Methods: In 72 CD-1 mice a femoral ostotomy with a gap size of 1.80mm (non-union group) or a gap size of 0.25mm (union group) were created and stabilized by a pin-clip technique. Healing was analyzed after 3, 7, 14, 21, 28 and 70 days by micro-CT and histomorphometry. Vascularization was determined in different healing zones by immunohistochemical staining of PECAM-1. Additional animals were analyzed after 7, 14 and 21 days for Western Blot analysis of VEGF, BMP-2 and -4 expression.

Results and Conclusions: Micro-CT and histomorphometry showed complete bone bridging in the union group, whereas animals of the non-union group showed atrophic non-union formation. Vascularization increased from day 3 to day 7 in both groups with a subsequent decrease after 14 days. However, overall vascularization did not differ between unions and non-unions over time. Of interest, vascularization within the endosteal healing zone was even higher in non-unions than in unions after 14 days. Expression of VEGF was significantly higher in non-unions, while expression of BMP-2/-4 and PCNA were found significantly reduced compared to unions. Because vascularization during the early time course of fracture healing was not impaired despite the failure of bone healing in non-unions, we have to reject our hypothesis. We conclude that non-union formation is not necessarily due to failure of VEGF-mediated angiogenesis, but rather due to decreased expression of BMP-2/-4 and a disturbed ratio of angiogenic to osteogenic growth factors. Because hypoxia is a strong stimulus for VEGF production, an increased hypoxic environment in the larger segmental defect of the non-union group might have caused the increased expression of VEGF in the non-union group.
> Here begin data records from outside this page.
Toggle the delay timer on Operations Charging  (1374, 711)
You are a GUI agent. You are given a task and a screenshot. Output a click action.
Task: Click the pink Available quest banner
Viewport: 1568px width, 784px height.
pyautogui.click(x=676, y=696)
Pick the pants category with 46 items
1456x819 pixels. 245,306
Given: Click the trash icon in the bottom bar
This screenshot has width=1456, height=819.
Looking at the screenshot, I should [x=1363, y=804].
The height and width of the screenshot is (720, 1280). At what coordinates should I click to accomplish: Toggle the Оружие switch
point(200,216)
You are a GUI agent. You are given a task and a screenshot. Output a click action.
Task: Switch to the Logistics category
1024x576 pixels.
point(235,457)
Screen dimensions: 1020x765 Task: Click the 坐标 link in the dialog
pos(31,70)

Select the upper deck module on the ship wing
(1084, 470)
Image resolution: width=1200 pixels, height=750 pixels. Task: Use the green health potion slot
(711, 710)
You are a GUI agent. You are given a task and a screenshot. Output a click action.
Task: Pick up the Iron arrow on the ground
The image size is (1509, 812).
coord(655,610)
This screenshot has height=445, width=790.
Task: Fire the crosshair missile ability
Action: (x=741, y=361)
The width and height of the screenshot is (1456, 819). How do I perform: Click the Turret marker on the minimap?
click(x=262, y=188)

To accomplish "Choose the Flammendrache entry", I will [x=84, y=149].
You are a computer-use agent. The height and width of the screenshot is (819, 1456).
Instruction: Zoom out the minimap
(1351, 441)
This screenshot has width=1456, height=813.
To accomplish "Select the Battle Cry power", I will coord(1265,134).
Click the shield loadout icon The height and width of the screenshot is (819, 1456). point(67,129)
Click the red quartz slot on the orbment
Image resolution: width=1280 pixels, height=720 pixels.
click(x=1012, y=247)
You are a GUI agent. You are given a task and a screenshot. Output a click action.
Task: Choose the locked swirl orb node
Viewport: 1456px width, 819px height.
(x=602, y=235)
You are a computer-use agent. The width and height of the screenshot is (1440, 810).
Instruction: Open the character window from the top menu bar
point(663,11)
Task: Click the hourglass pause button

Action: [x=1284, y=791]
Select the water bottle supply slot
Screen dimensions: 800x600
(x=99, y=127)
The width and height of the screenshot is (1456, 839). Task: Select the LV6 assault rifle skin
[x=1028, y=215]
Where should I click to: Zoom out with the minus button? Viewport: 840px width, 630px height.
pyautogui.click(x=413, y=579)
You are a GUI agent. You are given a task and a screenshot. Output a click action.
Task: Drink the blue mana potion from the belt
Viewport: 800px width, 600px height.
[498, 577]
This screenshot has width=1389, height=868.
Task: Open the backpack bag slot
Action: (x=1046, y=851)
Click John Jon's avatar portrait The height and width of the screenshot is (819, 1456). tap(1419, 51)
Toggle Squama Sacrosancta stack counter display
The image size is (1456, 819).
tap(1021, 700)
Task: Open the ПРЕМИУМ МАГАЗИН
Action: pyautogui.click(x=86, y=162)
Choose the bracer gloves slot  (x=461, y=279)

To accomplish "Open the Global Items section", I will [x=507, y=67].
We hypothesize that in critical size bone defects and situations with impaired vascularization and hypoxia, the principal aim of the injured tissue is to re-establish a vascular network for adequate nutritient and oxygen supply to guarantee cell survival at the site of injury. This may be achieved by an increased VEGF production under those critical conditions. In contrast growth factors for osteoblastic cell differentiation and new bone formation are downregulated, because in this setting general cell survival at the fracture site is of principal importance. Because the intrinsic angiogenic response during non-union formation was sufficient for adequate vascularization, treatment strategies of non-unions should include stimulation of osteogenesis rather than stimulation of angiogenesis.